Daniel Gafford: Nie za bardzo lubię trenera Jima Boylena

Daniel Gafford: Nie za bardzo lubię trenera Jima Boylena

To, że zawodnicy Chicago Bulls nie żyją najlepiej ze swoim trenerem, Jimem Boylenem, nie jest żadną tajemnicą. W świecie sportu zespołowego istnieją pewne niepisane granice, których przekroczenie najczęściej świadczy o niezdrowych relacjach wewnątrz klubu.

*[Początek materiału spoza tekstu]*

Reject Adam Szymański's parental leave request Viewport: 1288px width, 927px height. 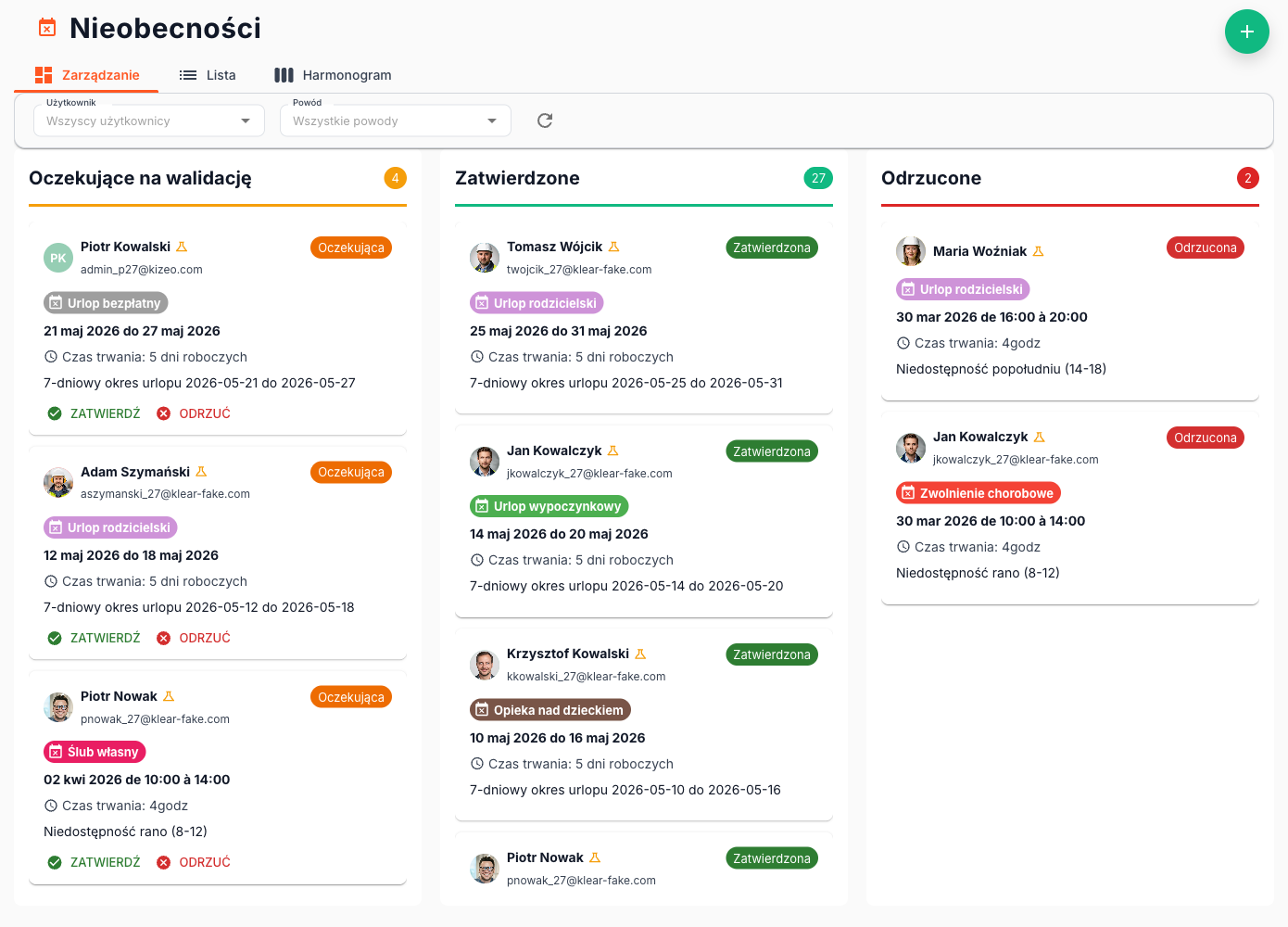(x=194, y=638)
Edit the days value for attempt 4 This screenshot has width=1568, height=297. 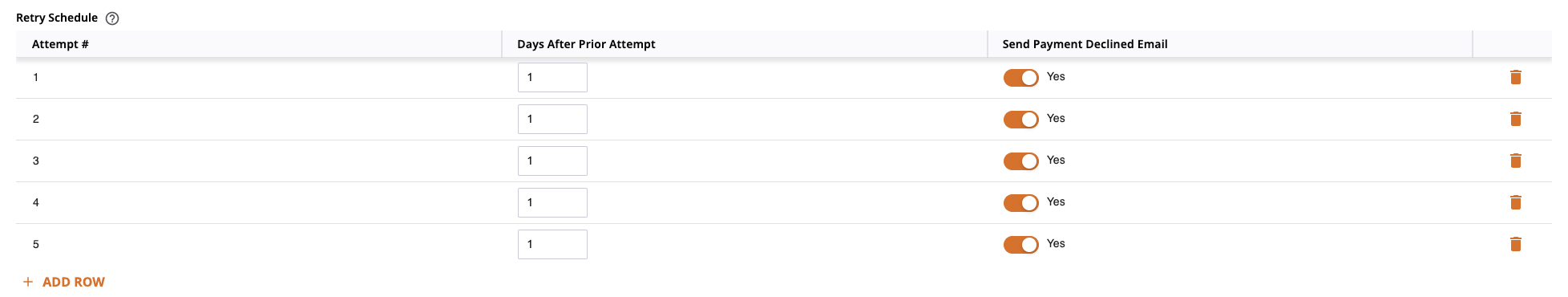(552, 202)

Te granice były już w Chicago przekraczane – zawodnicy choćby zbojkotowali karny trening, który narzucił na nich trener Boylen. Swoje niezadowolenie z decyzji trenera – w dośc dyplomatyczny sposób – wyrażał lider zespołu, Zach LaVine. Kolejną granicę natomiast przekroczył ostatnio debiutant Bulls, Daniel Gafford. Młody koszykarz w czasie transmisji na żywo w internecie wprost powiedział, że nie za bardzo lubi trenera Jima Boylena:

„Czy lubię Jima Boylena? Jest w porządku. Nie lubię go jakoś za bardzo, ale jest OK. Jest kilka rzeczy, nad którymi mógłby popracować, kilka rzeczy w których mógłby być lepszy jako człowiek i jako trener. Nie zamierzam go jednak hejtować. Nie będę człowieka nienawidzić.”

Jest ta subtelna granica, pomiędzy krytykowaniem decyzji trenera – co już bywa ryzykowne – a krytykowaniem samego trenera za jego cechy, bądź brak jakichś cech. Rzadko można w zawodowym sporcie usłyszeć od zawodnika, że nie lubi swojego trenera. Nie żeby było to rzadkie zjawisko – rzadko jest natomiast tak wprost deklarowane. Jeśli już, odwagę na takie wyznania znajdują liderzy, którzy niejako reprezentują głos szatni. 21-letni Gafford jest natomiast czwartym centrem w rotacji, który część sezonu spędził w G-League. Jeśli otwarta krytyka nadciąga z tak nieoczekiwanej strony, pozycja Boylena jest już naprawdę fatalna.

Przy takim podejściu zawodników zarząd Bulls po prostu musi zmienić szkoleniowca w czasie najbliższego offseason. Jim Boylen ma na pieńku ze swoimi podopiecznymi niemalże od samego początku. Zespół objął w trakcie sezonu 2018/19 po zwolnionym Fredzie Hoibergu. Od tamtego czasu zanotował z zespołem bilans 39-84, co nawet przy ograniczonym potencjale personalnym w Bulls jest dość rozczarowującym osiągnięciem.